Friday, September 2, 2011

Real Reform - Teaching What They Need to Know


Good piece by Steve Denning @ Forbes, he says:
"The goal needs to shift from one of making a system that teaches children a curriculum more efficiently to one of making the system more effective by inspiring lifelong learning in students, so that they are able to have full and productive lives in a rapidly shifting economy."
The Single Best Idea for Reforming K-12 Education

This is especially true, when as this piece in the Atlantic points out -
The Freelance Surge Is the Industrial Revolution of Our Time
"Today, careers consist of piecing together various types of work, juggling multiple clients, learning to be marketing and accounting experts, and creating offices in bedrooms/coffee shops/coworking spaces. Independent workers abound. We call them freelancers, contractors, sole proprietors, consultants, temps, and the self-employed."

The way we live, work, and learn has completely changed - why are we training people for jobs that no longer exist?

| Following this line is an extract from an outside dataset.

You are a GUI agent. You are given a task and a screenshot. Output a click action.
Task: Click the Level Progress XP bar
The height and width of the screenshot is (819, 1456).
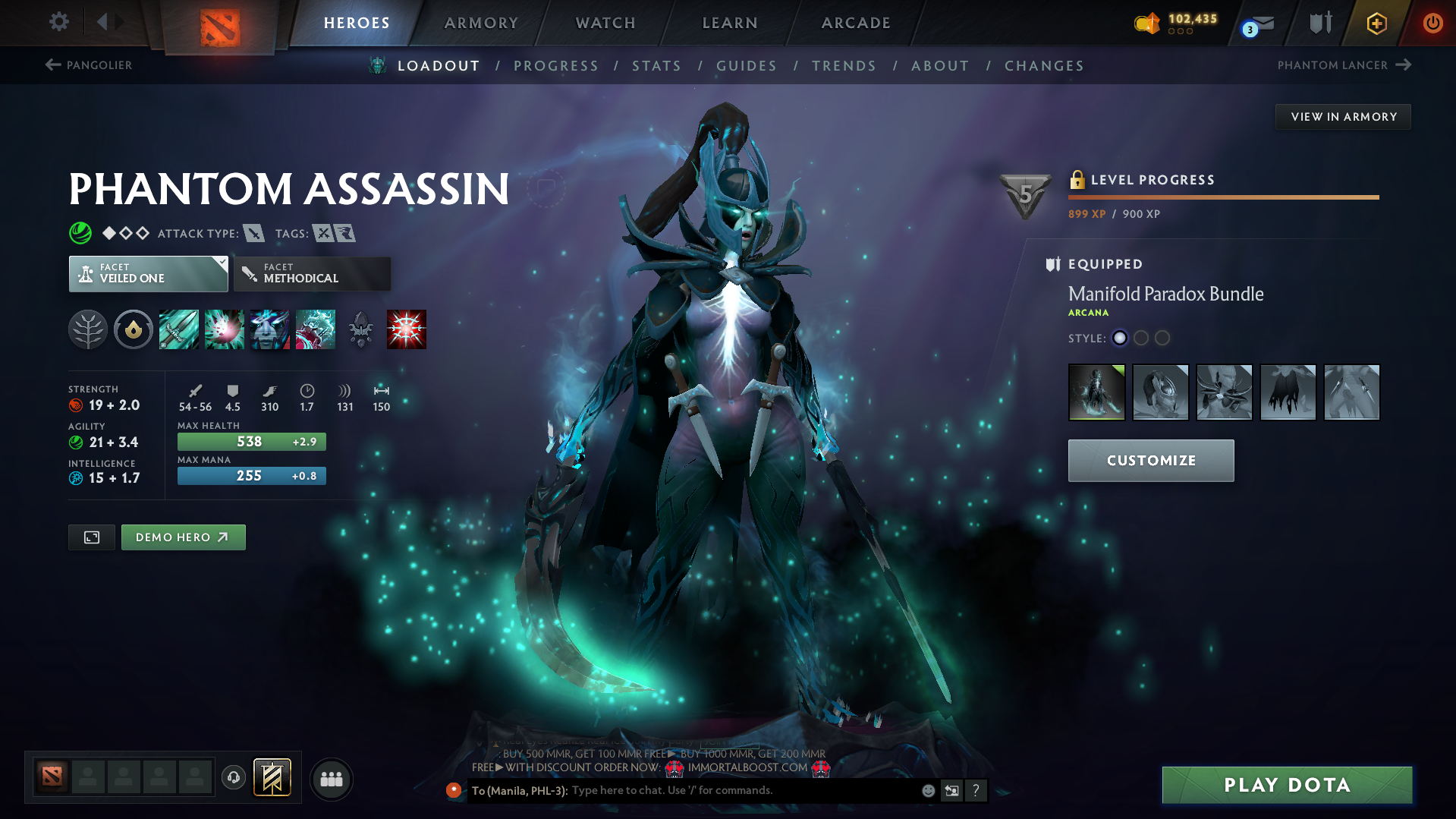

We hear so much about "education reform" but almost nobody is talking about real reform that teaches what our children need to know.  Great post at PersonalMBA which answers the question - "What Must an Educated Person Know?"

An excerpt:

"John Taylor Gatto, a renowned education historian and critic of modern industrial schooling, wrote an essay titled The Curriculum of Necessity or What Must an Educated Person Know? Here’s how the essay begins:

"A few years back one of the schools at Harvard, perhaps the School of Government, issued some advice to its students on planning a career in the new international economy it believed was arriving. It warned sharply that academic classes and professional credentials would count for less and less when measured against real world training. Ten qualities were offered as essential to successfully adapting to the rapidly changing world of work. See how many of those you think are regularly taught in the schools of your city or state… Here’s Harvard University’s list of skills that make an “educated person”:
  1. The ability to define problems without a guide.
  2. The ability to ask hard questions which challenge prevailing assumptions.
  3. The ability to quickly assimilate needed data from masses of irrelevant information.
  4. The ability to work in teams without guidance.
  5. The ability to work absolutely alone.
  6. The ability to persuade others that your course is the right one.
  7. The ability to conceptualize and reorganize information into new patterns.
  8. The ability to discuss ideas with an eye toward application.
  9. The ability to think inductively, deductively and dialectically.
  10. The ability to attack problems heuristically. 
After listing these skills, Gatto continued: You might be able to come up with a better list than Harvard did without surrendering any of these fundamental ideas, and yet from where I sit, and I sat around schools for nearly 30 years, I don’t think we teach any of these things as a matter of school policy… None of the schools I ever worked for were able to provide any important parts of this vital curriculum for children. All the schools I worked for taught nonsense up front. And under the table, they taught young people how to be dumb, how to be slavish, how to be frightened, and how to be dependent."